Jean-Claude Lau Thi Keng s’était aussi penché sur la vie des ouvrières d’usines ayant perdu leur emploi. «Une fois son rapport terminé, il ne voulait pas que cela finisse dans un tiroir, dans une tour d’ivoire. Il retournait vers les ouvrières, vers les personnes qui avaient participé à l’étude, pour leur dire ce qu’il avait recommandé pour améliorer leur sort, que ce soit les démarches politiques, sociales et économiques à entreprendre. Il rendait l’étude au peuple. En cela, Jean-Claude Lau Thi Keng était un vrai sociologue.» 

Anarchiste 

Il était aussi l’un des pères fondateurs du Mouvement pour le Progrès de Roche-Bois. «Il a étudié l’échec scolaire à Roche-Bois», rappelle Marcel Poinen. Tout comme la prostitution infantile. Plus récemment, il s’était aussi penché sur le logement social, notamment le modèle de village intégré de La Valette. 

Marcel Poinen garde le souvenir d’un homme «attentif, observateur. Il était aussi très politique, avec une analyse pointue». Apparenté au MMM, il a été membre d’un «comité de base à Port-Louis». 

Jean-Claude Lau Thi Keng était un bon vivant, avec ses contradictions. «C’était un anarchiste, déçu de la situation politique, des déchirures entre leader des partis de gauche, de la corruption à partir de 1982.» 

L’universitaire Sheila Bunwaree, qui a longtemps enseigné la sociologie à l’université de Maurice, a travaillé avec Jean-Claude Lau Thi Keng pour l’Étude pluridisciplinaire sur l’exclusion. «Le problème reste entier. Cela prouve que des gens comme Jean-Claude Lau Thi Keng on en a encore plus besoin aujourd’hui plus qu’hier, avec tout ce qui se passe dans notre société. Son champ d’étude était l’interethnicité.» 

Elle se souvient d’un homme «humble, respectueux des autres. Les mots ne suffisent pas pour le décrire». Sheila Bunwaree ajoute : «C’est une grande perte pour la nation mauricienne. En tant que sociologue, penseur et intellectuel, il apportait des idées qui n’ont pas été suffisamment écoutées. Mais il se battait toujours pour une société plus égalitaire, avec davantage de cohésion.» 

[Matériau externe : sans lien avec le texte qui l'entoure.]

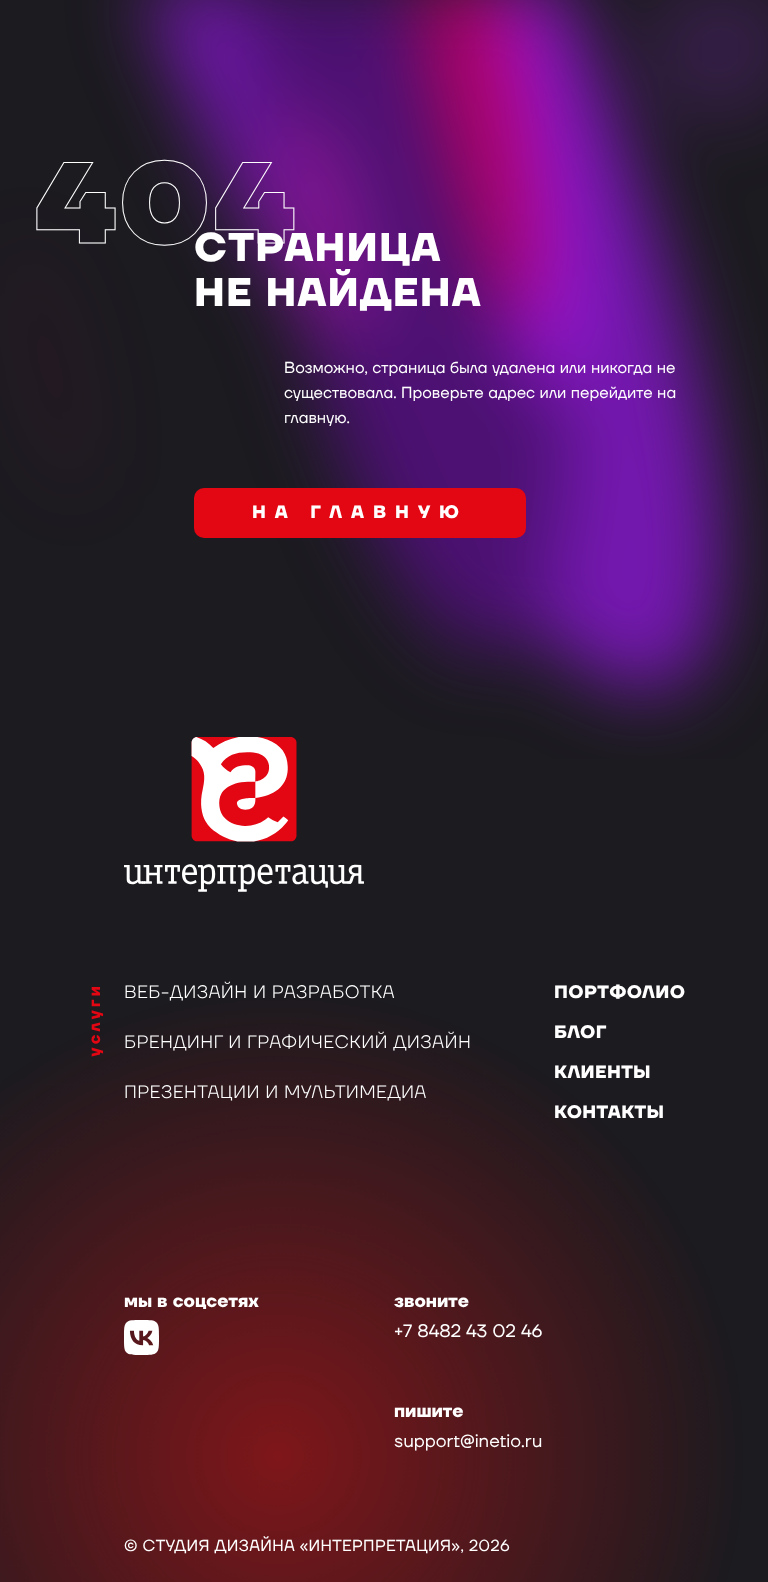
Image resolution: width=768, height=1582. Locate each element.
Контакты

Jean-Claude Lau Thi Keng était docteur en sociologie diplômé de l’École des Hautes Études en Sciences Sociales (EHSS) en 1989. En 1991, il avait publié son mémoire, Interethnicité et politique à l’île Maurice chez L’Harmattan dans la collection repères pour Madagascar et l’océan Indien. Devenu un ouvrage de référence, cette étude propose, «la compréhension de la subtile complexité du jeu de regards croisés que les communautés de l’île Maurice se jettent les unes sur les autres et l’évaluation du poids de cet ensemble de représentations sur les choix politiques des acteurs sociaux». 

Vingt ans après cette publication, à la question, les choses ont-elles changé, Jean-Claude Lau Thi Keng répondait : «Il y a une sorte d’émiettement, avec toutes les sectes que je vois. J’ai l’impression qu’elles ont gagné du terrain. Et cela ajoute à la division, alors qu’on aurait dû aller vers le rassemblement en tant que citoyens. C’est cela qui aurait mené à la fin du communalisme. La Réunion est multiethnique. Mais les Réunionnais ont intégré les valeurs de la République française en général. Ici, cela n’a pas été fait.»